WETENSCHAPSFILOSOFIE VOOR DE TECHNISCHE WETENSCHAPPEN Ik zal nu betogen dat aan die wetenschapsfilosofische problemen een draai kan worden gegeven die zeer gunstig uitpakt voor het begrijpen van de technische wetenschappen. Mijn wetenschapsfilosofische belangstelling is gemotiveerd door de vraag hoe onderzoek in de technische wetenschappen tegelijkertijd van hoge wetenschappelijke kwaliteit en praktisch toepasbaar kan zijn. Dat heeft geleid tot het inzicht dat het zojuist beschreven gangbare beeld van wetenschap een aantal belangrijke facetten van de technische wetenschappen onzichtbaar maakt. Voorbeelden zijn de rol van instrumenten in het onderzoek, maar ook het feit dat de focus van de technische wetenschappen vaak is om kennis te maken over heel specifieke verschijnselen in plaats van de grote theorieën die ons vertellen uit welke basisbouwstenen de werkelijkheid is opgebouwd. Daarbij is bovendien bijzonder dat de technische wetenschappen vaak kennis maken voor verschijnselen die nog helemaal niet bestaan. Tegen deze achtergrond richt mijn filosofische werk zich op een beeld van wetenschap dat een alternatief kan vormen voor het idee dat echte wetenschap waarheid en zekerheid biedt.
15
Hoe ziet dat alternatief eruit? Mijn startpunt is geweest dat ik een wetenschapsfilosofie heb willen ontwikkelen die een geschikt alternatief biedt voor de afspiegelingsmetafoor van kennis, en die het idee dat interpretatiekaders een rol spelen een plaats geeft.

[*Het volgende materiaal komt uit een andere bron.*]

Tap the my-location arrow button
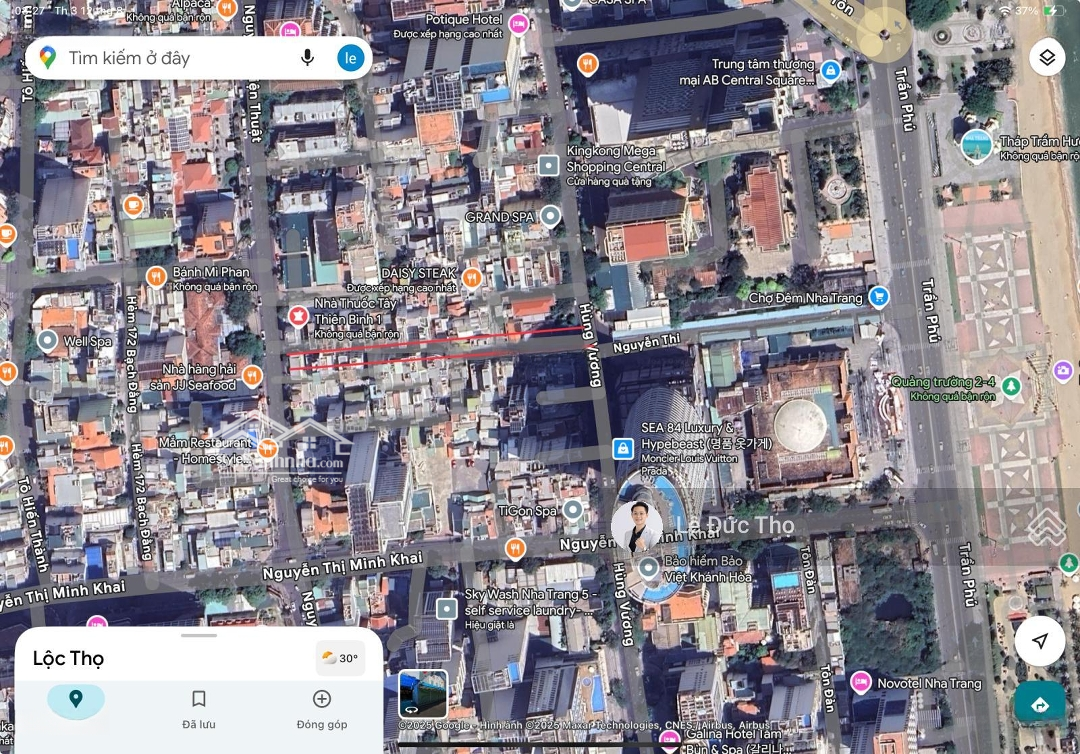1080x754 pixels. coord(1040,641)
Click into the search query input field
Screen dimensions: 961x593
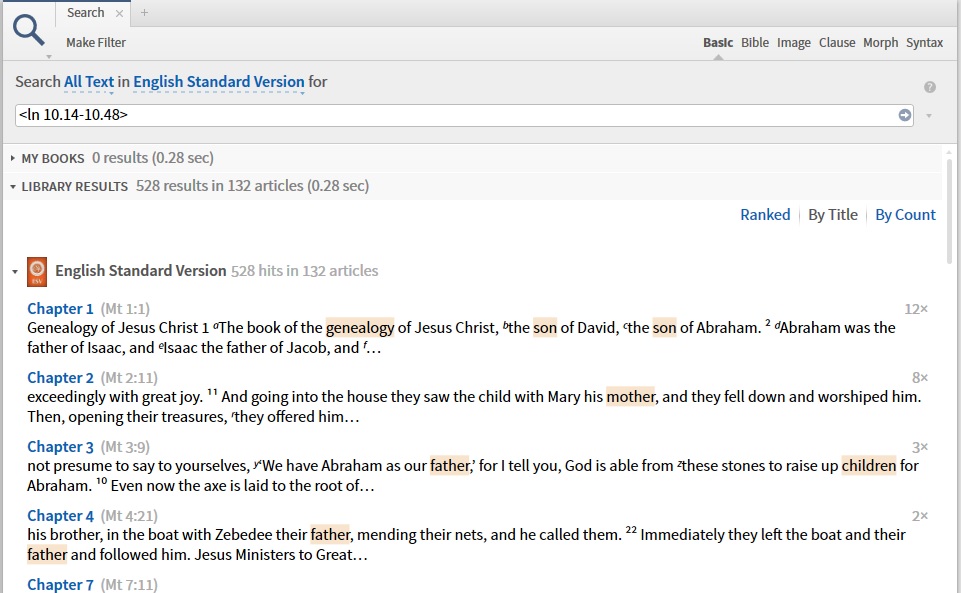coord(457,115)
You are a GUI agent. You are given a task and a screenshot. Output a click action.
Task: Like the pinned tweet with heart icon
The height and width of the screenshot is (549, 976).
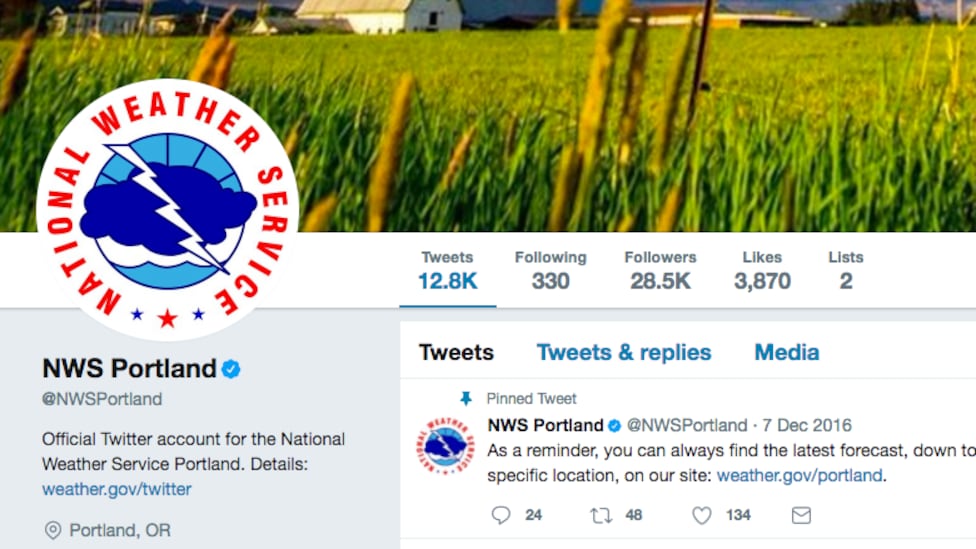(x=702, y=515)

KANT’S KENNISTHEORIE De kennistheorie van Immanuel Kant vormt het uitgangspunt voor dit alternatief. Kant stapte af van het idee dat onze waarnemingen en kennis in een afspiegelingsrelatie staan tot de werkelijkheid. In plaats daarvan is zijn uitgangspunt dat mensen kennis maken doordat zijzelf structuur aanbrengen en betekenis
16
geven aan wat ze zien. Dit gebeurt niet willekeurig. Structureren en interpreteren vindt plaats dankzij interpretatiekaders, waar we ons echter vaak niet van bewust zijn. Dat is ruwweg wat Kant bedoeld met dit beroemde citaat. En de door Kant voorgestelde tabel der categorieën zijn volgens hem de meest basale concepten ofwel begrippen die ons in staat stellen om de meest elementaire zinnen over de werkelijkheid te vormen.

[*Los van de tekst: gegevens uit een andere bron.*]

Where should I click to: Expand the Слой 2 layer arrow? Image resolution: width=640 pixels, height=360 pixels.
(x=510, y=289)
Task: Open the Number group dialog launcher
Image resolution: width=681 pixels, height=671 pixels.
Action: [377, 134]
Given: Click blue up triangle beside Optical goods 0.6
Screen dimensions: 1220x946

KENNIS ALS EPISTEMISCH GEREEDSCHAP De draai die ik daar vervolgens aan geef is dat kennis niet wordt gemaakt om het, bij wijze van spreken, als een schilderij aan de muur te hangen, zoals het idee van kennis als afbeelding suggereert.
In plaats daarvan valt het maken van kennis veel beter te begrijpen als het construeren van denkgereedschap. In dit alternatief is kennis epistemisch gereedschap dat ons in staat stelt om te denken over de werkelijkheid, bijvoorbeeld, over de manier waarop je bepaalde technologische functies zou kunnen creëren. Een veelvoorkomend voorbeeld in de technische wetenschappen is het creëren van kennis over nieuwe, niet bestaande materiaal- of proceseigenschappen voor specifieke technologische toepassingen. U kunt bijvoorbeeld denken aan de eigenschappen die verf zou moeten hebben: verf moet sterk en elastisch zijn, krasvast, duurzaam, en het mag niet vergelen of verkleuren. Het bijzondere is dat we in de technische wetenschappen dus kennis genereren over dingen of eigenschappen die nog niet bestaan! De pointe van mijn verhaal is daarom dat het niet erg is dat we structureren en interpreteren als we kennis maken. Integendeel. Het vermogen om te structureren en interpreteren is juist noodzakelijk om van kijken naar kennis over de werkelijkheid te komen. 17
Ik ga nog een stap verder, en volg daarin Kant, die het idee opperde dat ons vermogen om te structureren en te interpreteren zelfs de mogelijkheidsvoorwaarde voor kennis is. Anders gezegd, zonder het vermogen om verbanden te leggen, en zonder het vermogen om betekenis te geven aan wat we zien is het maken van kennis niet mogelijk. Dat geldt zelfs voor de meest basale vormen van kennis, zoals beschrijvingen van feiten in de werkelijkheid. Om uitspraken te kunnen doen zoals,“Er zijn 307 zitplaatsen in deze zaal.” “De nieuwe hoogleraar is geen man.” “Zij heeft een zwarte toga aan,” structureert en interpreteert u en daarbij maakt u gebruik van de meest elementaire interpretatiekaders, of, categorieën zoals Kant ze noemt. Bovendien is datzelfde vermogen ook nog eens nodig om de stap van dergelijke empirische kennis naar theoretische kennis te kunnen maken. Een andere manier om deze alternatieve, bij de Kantiaanse kennistheorie passende opvatting over kennis te omschrijven, wordt aansprekend verwoord door één van mijn Amerikaanse collega’s in de wetenschapsfilosofie, Joe Rouse. Ook hij wil af van het idee dat wetenschap uit is op ware beschrijvingen. Als alternatief stelt hij dat wetenschap draait om het articuleren van de werkelijkheid. Volgens hem vormt conceptuele articulatie het hart van het maken van wetenschappelijke kennis. Conceptuele articulatie is het vormen van concepten, en betekent bij Rouse ruwweg hetzelfde als wat ik versta onder structureren en interpreteren. Door het vormen van concepten verbreden en verdiepen de wetenschappen de ruimte waarin we kunnen denken.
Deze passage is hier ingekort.